Éramos muy jóvenes en aquél entonces. Yo no
sabía lo que me estaba ocurriendo. Mis padres estaban demasiado
enfrascados en sus propios problemas como para pensar en acceder a
ayuda profesional para mí. Muy lejos de culparlo por ello, mi amigo,
algo menor que yo, tampoco tenía la capacidad ni los conocimientos
para poder entenderlo. Pero él era bromista y disfrutaba serlo.
Y quien esto escribe, en ese estado, resultaba
ser un blanco fácil para sus bromas. En una oportunidad, se ocultó
detrás del piano y cuando yo estaba tocando, comenzó a moverlo.

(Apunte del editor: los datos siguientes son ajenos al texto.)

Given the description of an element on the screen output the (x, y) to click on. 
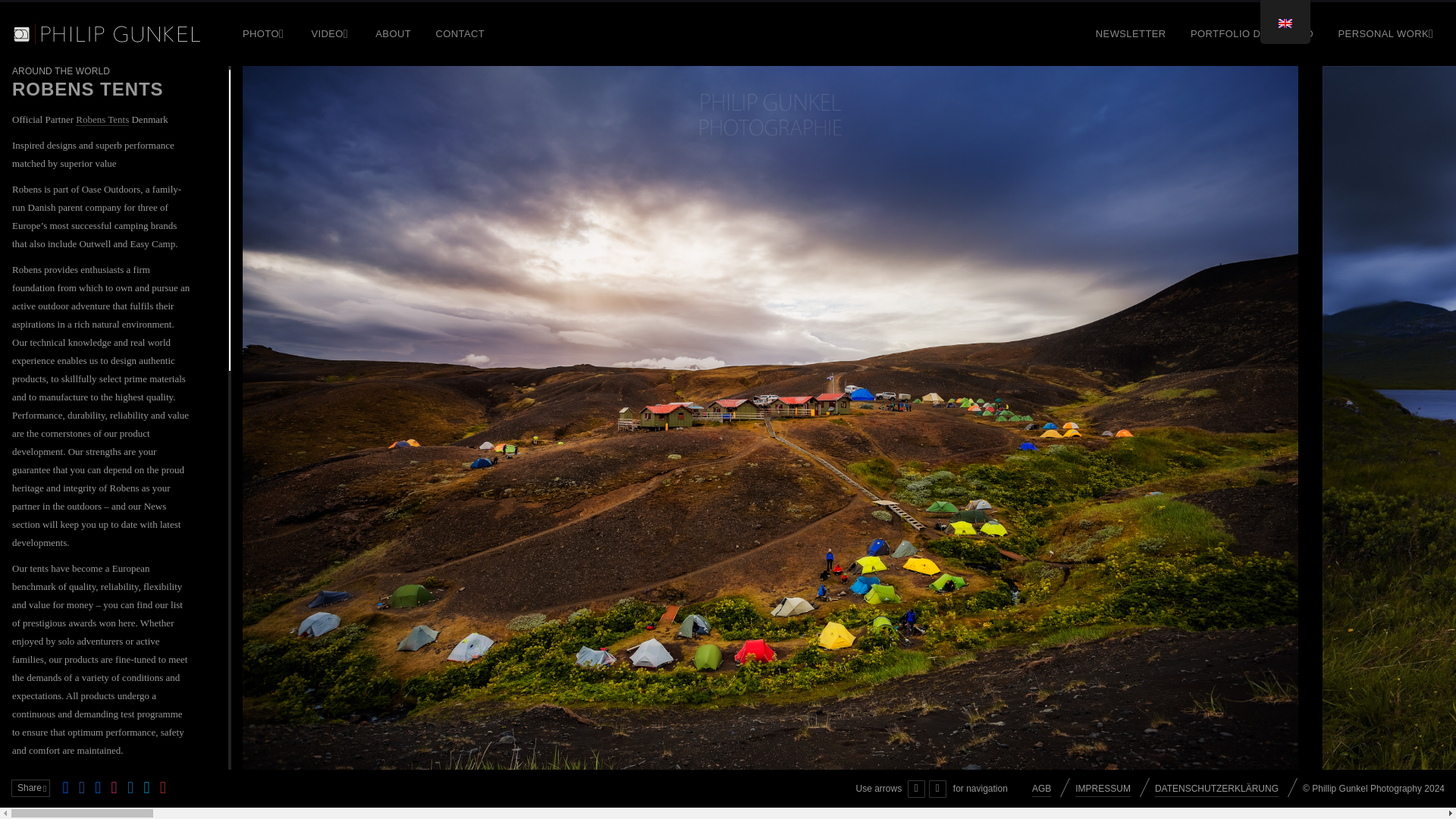
NEWSLETTER (1130, 33)
Robens Tents (102, 119)
PERSONAL WORK (1387, 33)
PORTFOLIO DOWNLOAD (1251, 33)
VIDEO (330, 33)
CONTACT (460, 33)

¡Salté aterrorizado creyendo que otra vez la tragedia volvía a
repetirse! O aquella vez que abrí una puerta de un placard y salió
él… haciendo ¡Búhh! Todo se nubló para mí y pocos segundos
después, recuerdo que alguien estaba forcejeando conmigo para
sacarme del placard… O aquella noche en que apagadas las luces del
templo, ya prácticamente listos para irnos a casa, pasó por al lado
mío y me hizo: ¡Búhh! y seguió caminando. Una vez más, todo se
nubló. Lo último que recuerdo es un dolor agudo en mi pie
izquierdo. Por favor, no pregunten por qué, pero todavía me duele
cada vez que lo recuerdooooo!!!
Debo decir que no estoy precisamente orgulloso
de mi destrato hacia mi amado hermano. Con el paso de los años, él
hoy ha llegado a ser mi hermano adoptivo y por quien tengo un
profundo amor y respeto. Es mutuo el sentimiento, por cierto. Hoy
ambos podemos recordar esto a título de anécdota y con cierta cuota
de humor, pero en verdad dista mucho de ser gracioso.

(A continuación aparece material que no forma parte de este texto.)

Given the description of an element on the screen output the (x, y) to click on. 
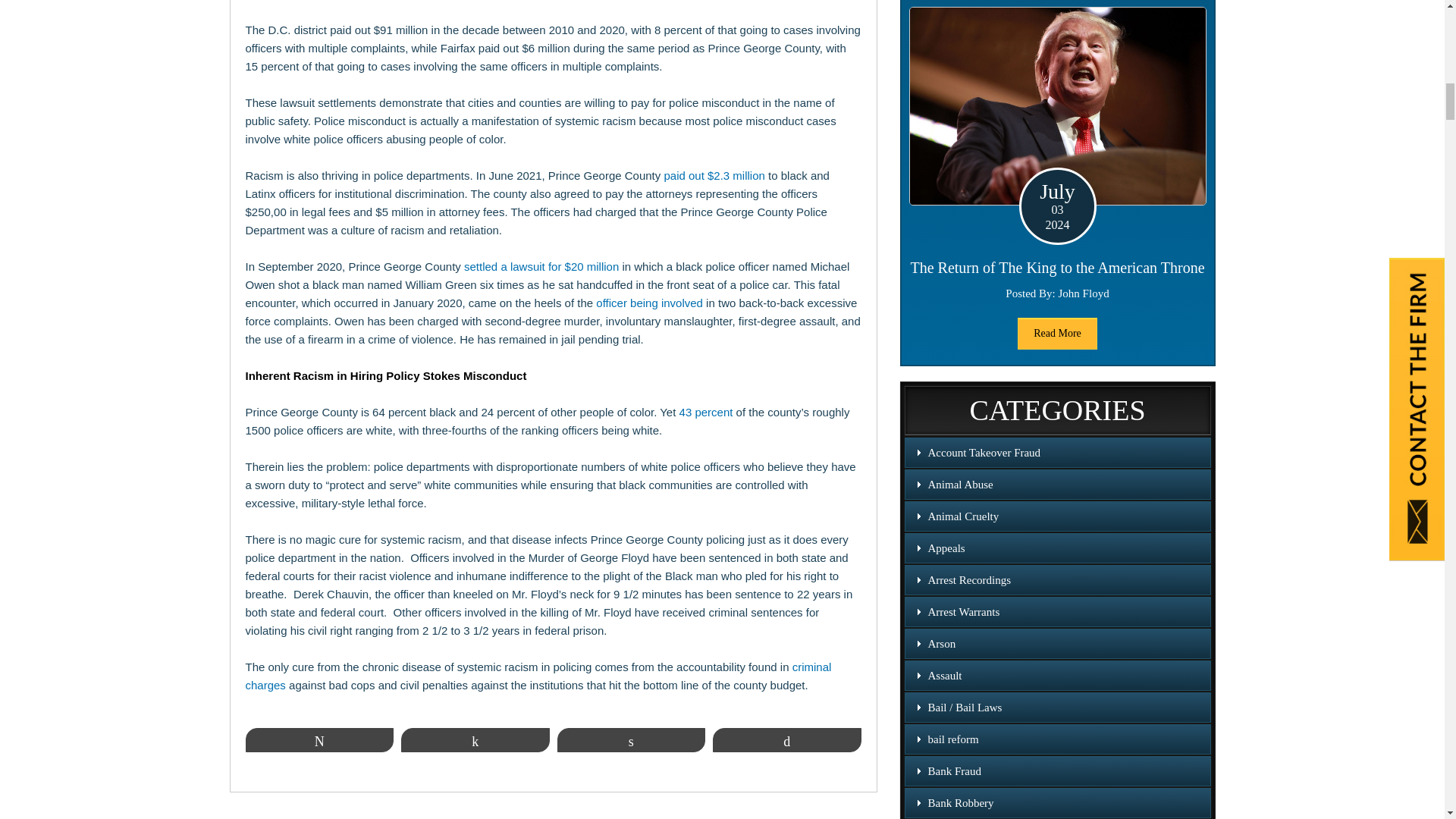
Posts by John Floyd (1083, 293)
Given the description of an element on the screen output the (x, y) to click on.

¡Qué loco! Menos mal que resultó ser un tipo
pacífico, conciliante, paciente, tolerante. De haber sido de otro
modo, tal vez todavía estarían los bomberos tratando de sacarme de
abajo de la pata de un banco del templo... Pero si hay algo que no
puedo olvidar, es la formidable lección de vida cristiana que me
enseñó en aquella oportunidad. Y no es la única, por cierto.
No veo otra cosa en su actitud, que un fiel
reflejo de la Gracia Admirable de mi Señor, ya que siendo un pobre
ser angustiado, herido, triste, agresivo, conflictivo, intratable;
aún así me demostró su inmenso amor y tuvo a bien perdonarme...
¡Gracias! ¡Muchas gracias por mostrarme en una forma tangible y
entendible para mí, lo que es el amor de Dios!
Mas
Dios muestra su amor para con nosotros, en que siendo aún
pecadores, Cristo murió por nosotros.